右によれば、村上利春は、右調停の成立により同人が昭和二一年二月一日に取得した一時使用の目的の賃借権がバラツクの朽廃によつて消滅していたこと、したがつて、その後において同人がなした増改築は違法であり、右土地を不法に占拠していたことを認めたことになる。

3 村上利春は、右調停に基づき大鐘保全合資会社に支払うべき六、七〇〇万円のうち、昭和二八年一二月末日に支払うべき五〇〇万円を履行したのみで、その余の履行をしなかつたが、当時、大鐘保全合資会社の清算がほぼ終了し、原告会社が昭和二九年一月二五日に設立されて前者の事業を承継し、別紙目録(一)記載の土地のうち(一)の所有権及び(二)、(三)の借地権を取得し、一方、村上利春も昭和二九年七月一五日死亡し、営業の主体が長男昌弘を代表者とする株式会社村上商店となつた等、諸事情の変動があつたので、昭和三〇年一月三一日改めて原告と村上商店との間で東京簡易裁判所において左記の和解をした。(同庁昭和三〇年(イ)第四号)

(1) 原告は、村上商店に対し別紙目録(一)記載の土地を昭和二九年一月一日から向う六〇年間堅固の建物所有の目的をもつて賃料一か月九万四、一三五円毎月末日払の定めで賃貸中なることを認める。但し、物価の騰落により地代の増減をなすことをうるものとする。

(2) 村上商店は原告に対し、右借地権設定に対する代償として六、七〇〇万円を支払うこと。

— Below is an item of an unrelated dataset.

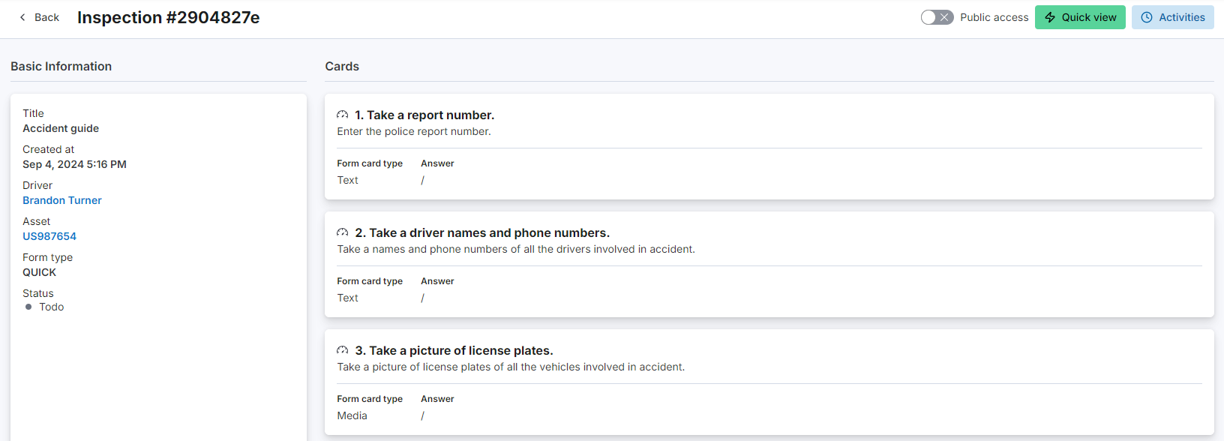Click the Answer value in report number card
This screenshot has height=441, width=1224.
[423, 180]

その支払方法及びその他の条件を次のとおりとする。

(ア) 内金五〇〇万円は保証金として原告が預つていることを認める。

(イ) 代償金から右保証金五〇〇万円を控除した残金六、二〇〇万円に対しては、昭和二九年七月一日から一か月五一万六、六六六円の利息を付すること。

(ウ) 右六、二〇〇万円中三、二〇〇万円に対する一か月の利息二六万六、六六六円は、昭和二九年七月一日から毎月末日限り元金支払済みに至るまで地代とともに支払うこと。但し、昭和二九年一二月分までは支払済み。

(エ) 代償金残三、〇〇〇万円(保証金五〇〇万円及び右三、二〇〇万円を控除した残金)については一か月二五万円の利息を付すものであるが、これについては村上商店において昭和二九年七月一日から毎月末日限りその月分の利息二五万円宛を額面とし昭和三〇年一二月三一日を満期とする原告宛の約束手形を振り出し、これを原告に交付すること。

(オ) 代償金六、二〇〇万円は昭和三〇年一二月三一日支払うべきものであるが、村上商店が右期日までに右代償金の半額以上を支払い、かつそれまでの利息を支払つたときは、右期日現在の残額につきこれを手形債務に改め、その担保として村上商店の名義により別紙目録(一)記載の土地上に建築所有する建物全部を原告に差し入れ、手形の満期日を昭和三一年一二月三一日まで延期することを承認する。右延期に係る金額については、昭和三一年一月一日から毎月八厘五毛の割合により計算した利息の半額を現金で毎月末日支払い、その余の半額については手形債務とし、昭和三一年一二月三一日を満期とする約束手形を毎月末日当月分を村上商店が振り出し、これを原告に交付すること。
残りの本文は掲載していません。